→ Problem statement
Could you copy exactly the line that contains "Task: Click the Select Listing dropdown arrow" and every line after it to the end of the records, and nothing more?

→ Record extracts
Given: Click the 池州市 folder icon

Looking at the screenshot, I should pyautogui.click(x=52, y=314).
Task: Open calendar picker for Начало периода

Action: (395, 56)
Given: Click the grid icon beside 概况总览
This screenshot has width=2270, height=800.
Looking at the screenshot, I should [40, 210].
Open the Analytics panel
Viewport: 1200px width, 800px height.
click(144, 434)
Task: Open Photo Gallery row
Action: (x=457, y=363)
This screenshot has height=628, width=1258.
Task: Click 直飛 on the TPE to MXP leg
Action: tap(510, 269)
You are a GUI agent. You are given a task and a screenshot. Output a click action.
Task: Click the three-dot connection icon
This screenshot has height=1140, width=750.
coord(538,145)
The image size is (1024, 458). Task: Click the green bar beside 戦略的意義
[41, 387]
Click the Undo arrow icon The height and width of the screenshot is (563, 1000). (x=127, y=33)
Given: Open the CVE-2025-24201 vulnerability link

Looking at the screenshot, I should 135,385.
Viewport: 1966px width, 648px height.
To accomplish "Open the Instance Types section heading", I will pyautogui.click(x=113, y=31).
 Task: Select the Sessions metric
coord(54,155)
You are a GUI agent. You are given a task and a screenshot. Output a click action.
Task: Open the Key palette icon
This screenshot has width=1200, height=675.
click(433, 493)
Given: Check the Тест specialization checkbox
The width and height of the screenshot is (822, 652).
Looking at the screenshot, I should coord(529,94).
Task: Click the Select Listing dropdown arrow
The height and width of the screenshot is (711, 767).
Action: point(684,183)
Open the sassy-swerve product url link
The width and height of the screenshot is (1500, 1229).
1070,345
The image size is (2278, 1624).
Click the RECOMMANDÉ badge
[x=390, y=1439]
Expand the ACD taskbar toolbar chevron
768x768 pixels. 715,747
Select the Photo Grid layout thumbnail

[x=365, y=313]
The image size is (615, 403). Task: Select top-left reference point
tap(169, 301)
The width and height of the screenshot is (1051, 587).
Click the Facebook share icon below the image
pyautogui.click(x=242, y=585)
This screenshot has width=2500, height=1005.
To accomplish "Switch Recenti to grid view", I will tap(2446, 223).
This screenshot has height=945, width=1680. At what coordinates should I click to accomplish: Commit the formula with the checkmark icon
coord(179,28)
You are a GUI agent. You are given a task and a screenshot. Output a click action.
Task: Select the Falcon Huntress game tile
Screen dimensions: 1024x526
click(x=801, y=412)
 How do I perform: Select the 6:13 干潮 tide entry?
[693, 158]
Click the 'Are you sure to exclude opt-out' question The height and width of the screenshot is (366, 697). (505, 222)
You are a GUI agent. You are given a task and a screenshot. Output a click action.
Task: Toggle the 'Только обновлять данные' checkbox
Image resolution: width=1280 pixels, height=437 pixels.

→ Answer space
Task: Click the Select Listing dropdown arrow
The height and width of the screenshot is (711, 767).
Action: point(684,183)
Open the sassy-swerve product url link
The width and height of the screenshot is (1500, 1229).
1070,345
The image size is (2278, 1624).
Click the RECOMMANDÉ badge
[x=390, y=1439]
Expand the ACD taskbar toolbar chevron
768x768 pixels. 715,747
Select the Photo Grid layout thumbnail

[x=365, y=313]
The image size is (615, 403). Task: Select top-left reference point
tap(169, 301)
The width and height of the screenshot is (1051, 587).
Click the Facebook share icon below the image
pyautogui.click(x=242, y=585)
This screenshot has width=2500, height=1005.
To accomplish "Switch Recenti to grid view", I will tap(2446, 223).
This screenshot has height=945, width=1680. At what coordinates should I click to accomplish: Commit the formula with the checkmark icon
coord(179,28)
You are a GUI agent. You are given a task and a screenshot. Output a click action.
Task: Select the Falcon Huntress game tile
Screen dimensions: 1024x526
click(x=801, y=412)
 How do I perform: Select the 6:13 干潮 tide entry?
[693, 158]
Click the 'Are you sure to exclude opt-out' question The height and width of the screenshot is (366, 697). (505, 222)
You are a GUI agent. You are given a task and a screenshot. Output a click action.
Task: Toggle the 'Только обновлять данные' checkbox
Image resolution: width=1280 pixels, height=437 pixels.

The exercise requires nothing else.